Henry Unite

AI (2025)

In the year 2025, here are some of my thoughts around the influence of “AI” in the world of software development.

Machine Learning

AI is a marketing term; machine learning is a technology.

AI is a marketing term you slap onto a product, or company, that is strapping the ChatGPT API onto a legacy system or fork of VS Code.

Writing Code

A software engineer is not limited by the amount of code they can write. If they are, they’re a bad software engineer. The skill involved with software engineering revolves around cutting scope, deleting requirements, and building systems that integrate with other systems.
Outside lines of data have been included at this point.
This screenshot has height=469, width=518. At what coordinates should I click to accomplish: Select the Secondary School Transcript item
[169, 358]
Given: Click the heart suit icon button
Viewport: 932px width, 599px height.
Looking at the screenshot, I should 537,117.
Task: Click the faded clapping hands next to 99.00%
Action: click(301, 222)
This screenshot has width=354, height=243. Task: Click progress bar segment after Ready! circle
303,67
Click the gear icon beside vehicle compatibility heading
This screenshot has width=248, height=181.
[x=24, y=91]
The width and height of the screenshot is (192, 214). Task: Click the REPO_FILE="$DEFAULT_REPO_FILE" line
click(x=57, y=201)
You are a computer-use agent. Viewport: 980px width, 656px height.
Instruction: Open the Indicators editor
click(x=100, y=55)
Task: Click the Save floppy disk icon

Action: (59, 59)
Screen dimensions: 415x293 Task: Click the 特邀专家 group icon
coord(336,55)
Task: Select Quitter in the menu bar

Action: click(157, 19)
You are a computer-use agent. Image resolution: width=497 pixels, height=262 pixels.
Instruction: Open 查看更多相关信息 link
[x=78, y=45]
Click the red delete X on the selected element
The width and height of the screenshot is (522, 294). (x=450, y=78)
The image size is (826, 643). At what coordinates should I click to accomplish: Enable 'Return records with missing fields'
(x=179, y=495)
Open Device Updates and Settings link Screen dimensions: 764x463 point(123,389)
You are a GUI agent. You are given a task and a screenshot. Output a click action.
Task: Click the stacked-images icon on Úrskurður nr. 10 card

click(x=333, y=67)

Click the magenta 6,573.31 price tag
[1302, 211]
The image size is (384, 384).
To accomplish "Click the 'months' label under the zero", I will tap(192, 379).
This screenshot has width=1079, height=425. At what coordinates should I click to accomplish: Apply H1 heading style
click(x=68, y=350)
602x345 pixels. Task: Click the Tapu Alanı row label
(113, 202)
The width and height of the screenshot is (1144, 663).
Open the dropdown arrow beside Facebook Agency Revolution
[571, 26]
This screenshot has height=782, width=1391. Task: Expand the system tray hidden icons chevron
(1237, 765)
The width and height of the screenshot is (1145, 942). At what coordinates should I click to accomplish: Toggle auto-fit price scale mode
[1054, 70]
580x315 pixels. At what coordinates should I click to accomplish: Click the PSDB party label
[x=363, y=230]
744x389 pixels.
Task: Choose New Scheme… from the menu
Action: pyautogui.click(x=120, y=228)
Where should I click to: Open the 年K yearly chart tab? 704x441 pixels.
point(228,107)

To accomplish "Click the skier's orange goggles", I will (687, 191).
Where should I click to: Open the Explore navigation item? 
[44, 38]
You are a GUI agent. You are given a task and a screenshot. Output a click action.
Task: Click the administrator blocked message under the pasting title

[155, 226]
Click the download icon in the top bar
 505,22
That’s not to say AI won’t be able to do this in the future. But that’s really far away.

Predicting

An LLM works by stringing together symbols probabilistically from information that already exists. The vast majority of the code you write shouldn’t be able to be generated this way, and if it is, you’re probably not working on anything interesting or useful.

This section was inspired by a Jonathan Blow rant.

Layoffs

When a company lays off employees due to “efficiencies with AI” or “AI is replacing software engineers,” that’s just an excuse to layoff people in their organization who weren’t adding value to begin with.

Mediocre Engineers

AI makes mediocre engineers less mediocre. Personally, I have not found a single useful AI tool that I can add to my workflow to make me even a 1% more productive.

Copilots and AI editors allow mediocre engineers to abandon first principles* and write shit code.

*as if they ever had first principles to begin with.

A Generation of Software Engineers

I think we might be on the verge of loosing a generation of software engineers with first principles knowledge, especially domestically in the United States.

The same way we take hardware, operating systems, compilers, etc. for granted - I believe this effect is working its way up the software stack through means of AI.